His greatest act of hubris is perhaps, still to come. It is the Achilles
heal of his ego. The invitation by the US House Speaker John Boehner (Republican)
to PM Netanyahu (he has been asked to speak to Congress about Iran) is a
Republican rebuke to the US (Democrat) President. The idea that an American president could be
usurped by the leader of the 153rd ‘largest’ country in the world (with the 96th
largest population) contains more than the usual stench of arrogance associated
with political prima donnas.
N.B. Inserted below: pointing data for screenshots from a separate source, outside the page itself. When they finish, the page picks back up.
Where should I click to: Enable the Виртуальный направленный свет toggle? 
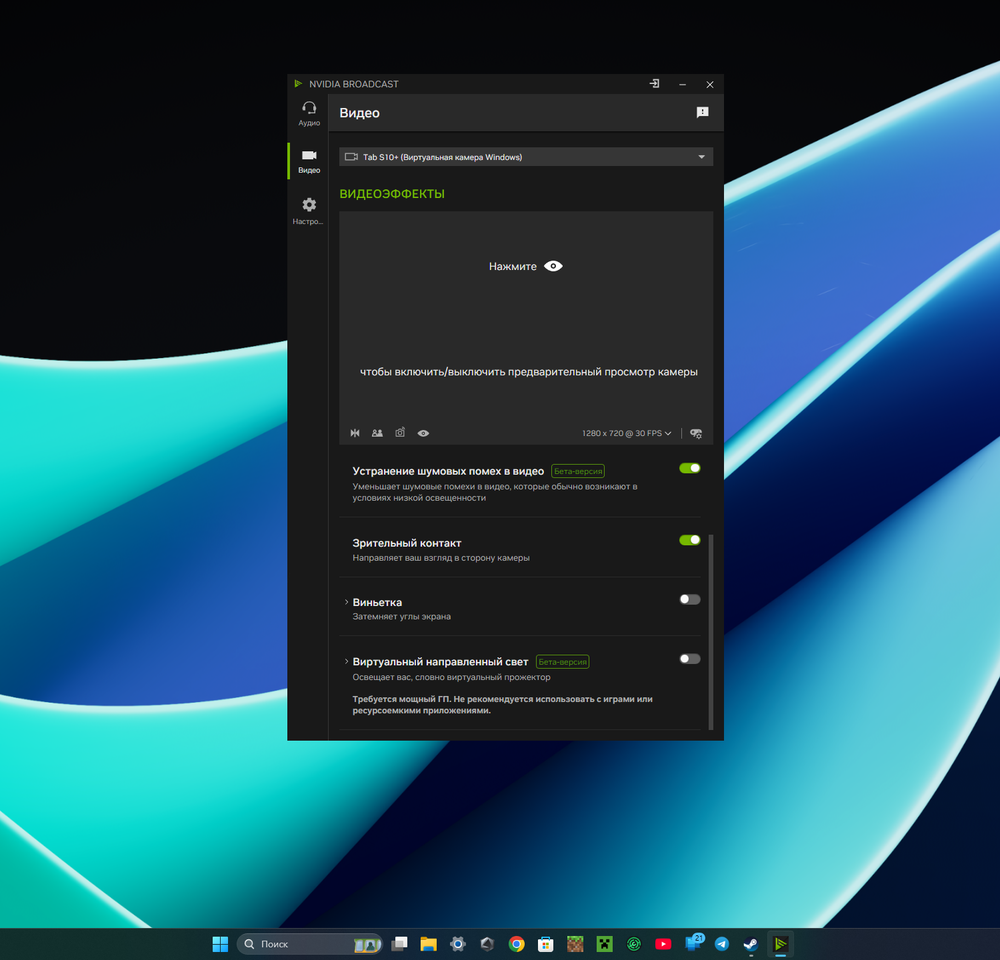[690, 659]
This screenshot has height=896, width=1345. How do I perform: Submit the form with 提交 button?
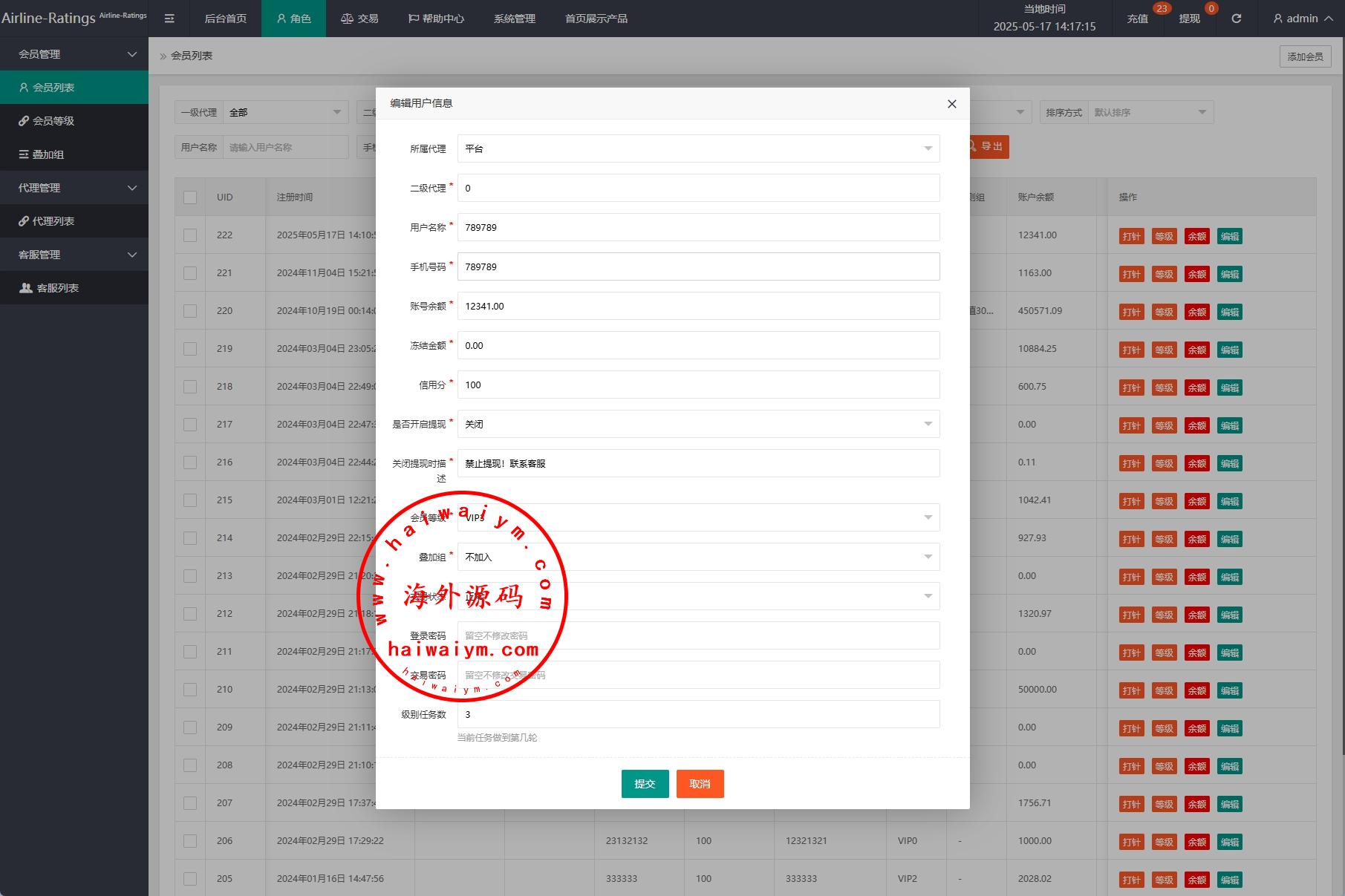point(645,784)
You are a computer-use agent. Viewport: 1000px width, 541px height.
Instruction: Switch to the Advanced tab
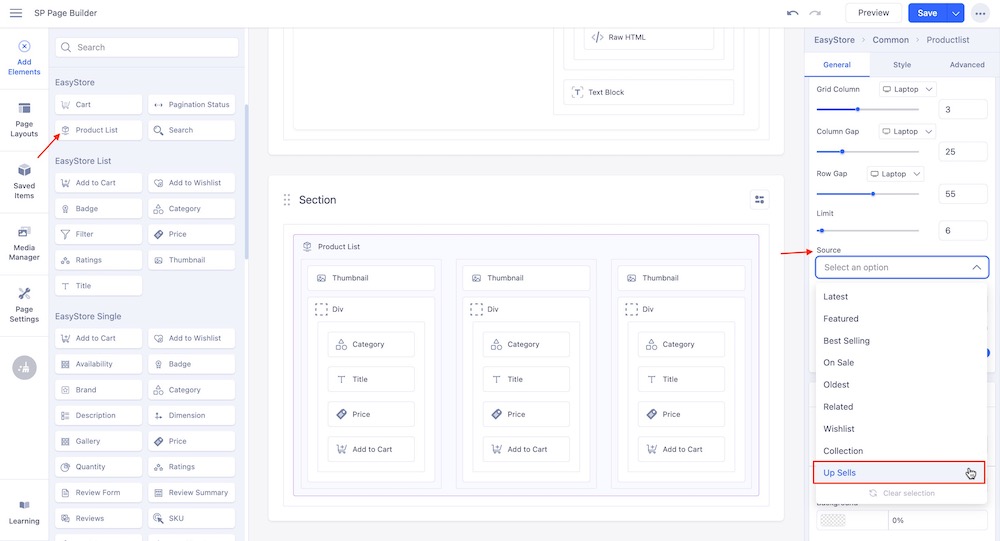(x=967, y=65)
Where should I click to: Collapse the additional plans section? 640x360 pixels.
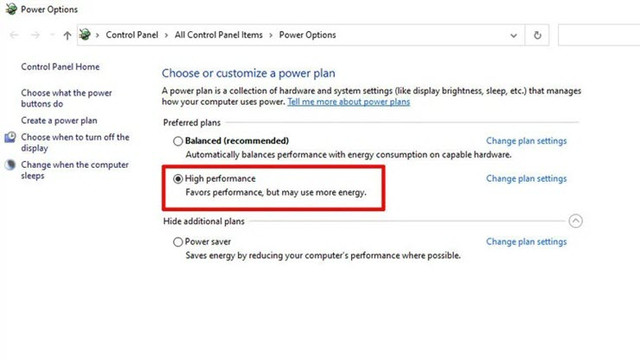[576, 221]
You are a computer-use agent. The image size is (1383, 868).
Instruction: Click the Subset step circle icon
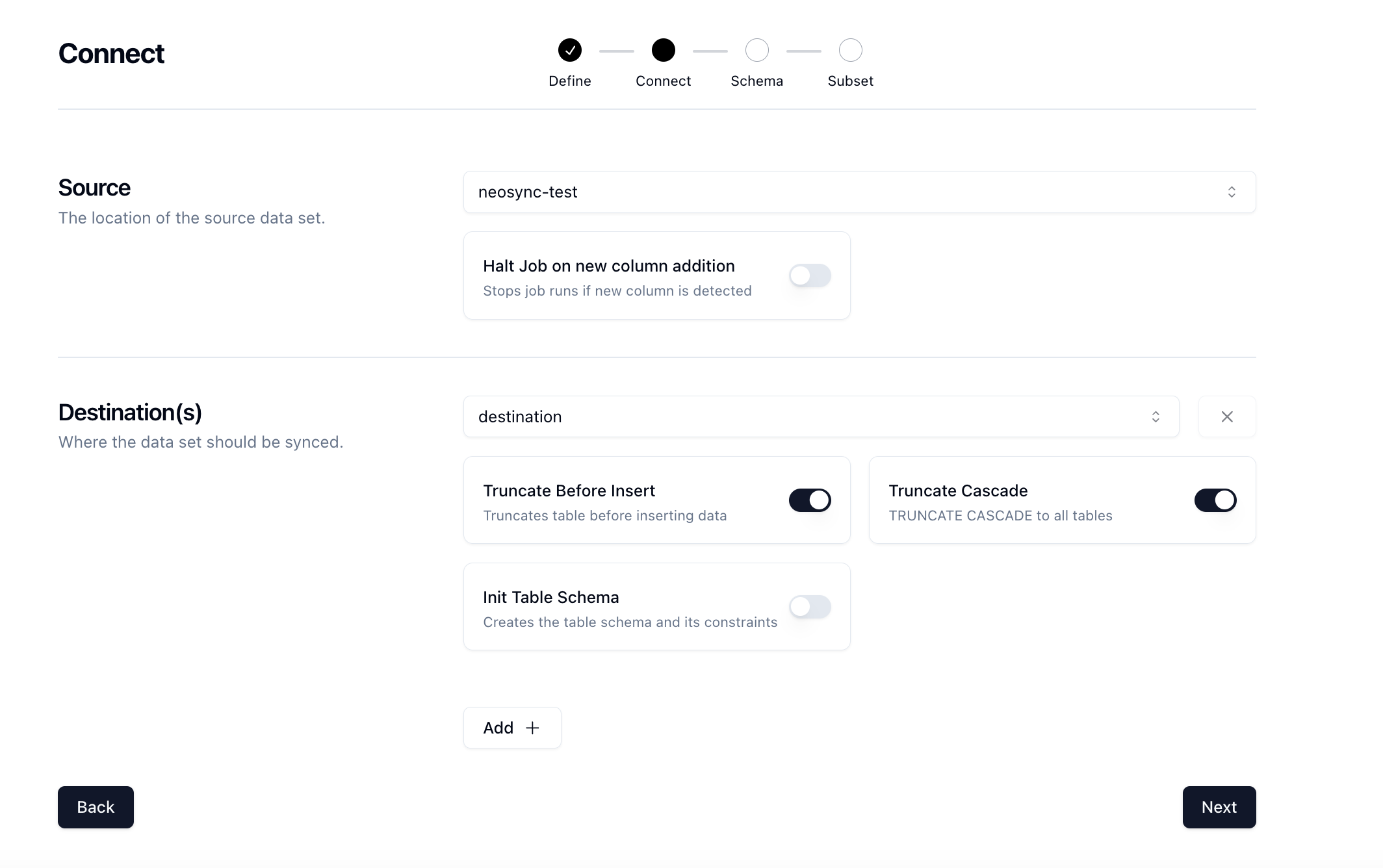pyautogui.click(x=850, y=50)
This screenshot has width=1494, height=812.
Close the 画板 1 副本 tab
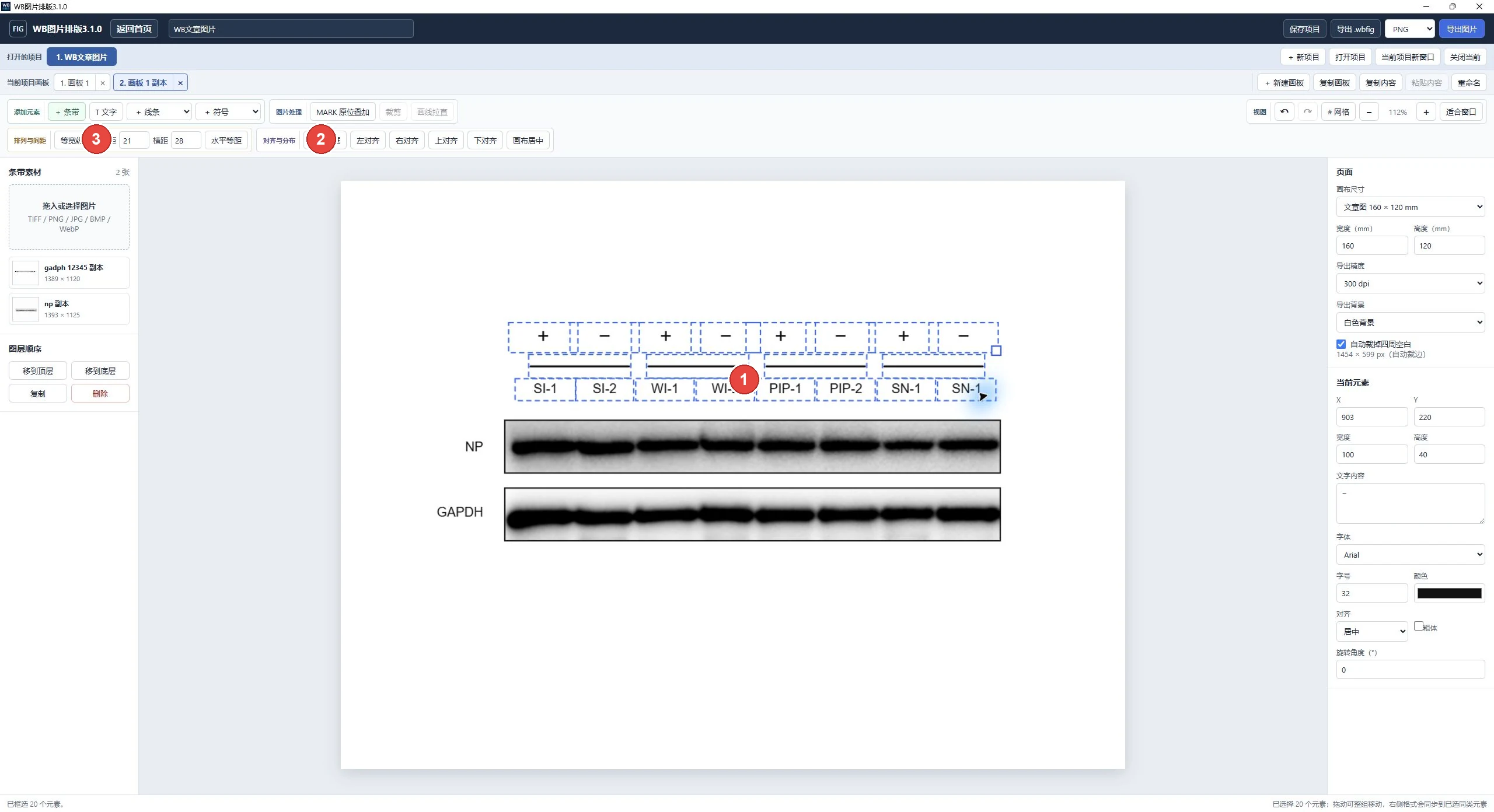[180, 83]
To place
himself in between the elected president of the most powerful nation on earth
and that president’s political opposition is to allow him-self to be used by
both sides of the American political establishment in an unsavory internal political
act of one-upmanship which could seriously damage Israel’s reputation in the eyes of
ordinary Americans.
That Benjamin Netanyahu so eagerly agreed to this dubious honor is
shocking. Israel’s current dearth of
altruistic and meritorious national politicians is certainly something to moan
about. Leaders on the cusp of general
elections should stay at home; competent leaders focus on serving their electorate,
not someone else’s.
Given that Obama came to Queensland on invite from the Liberal government just before a state election, spoke out at the Govt. for it's environmental policy in a lecture at a university that went viral in the Australian media and then a month later the Liberal govt. in Queensland lost the election, I think Netanyahu addressing congress is fine.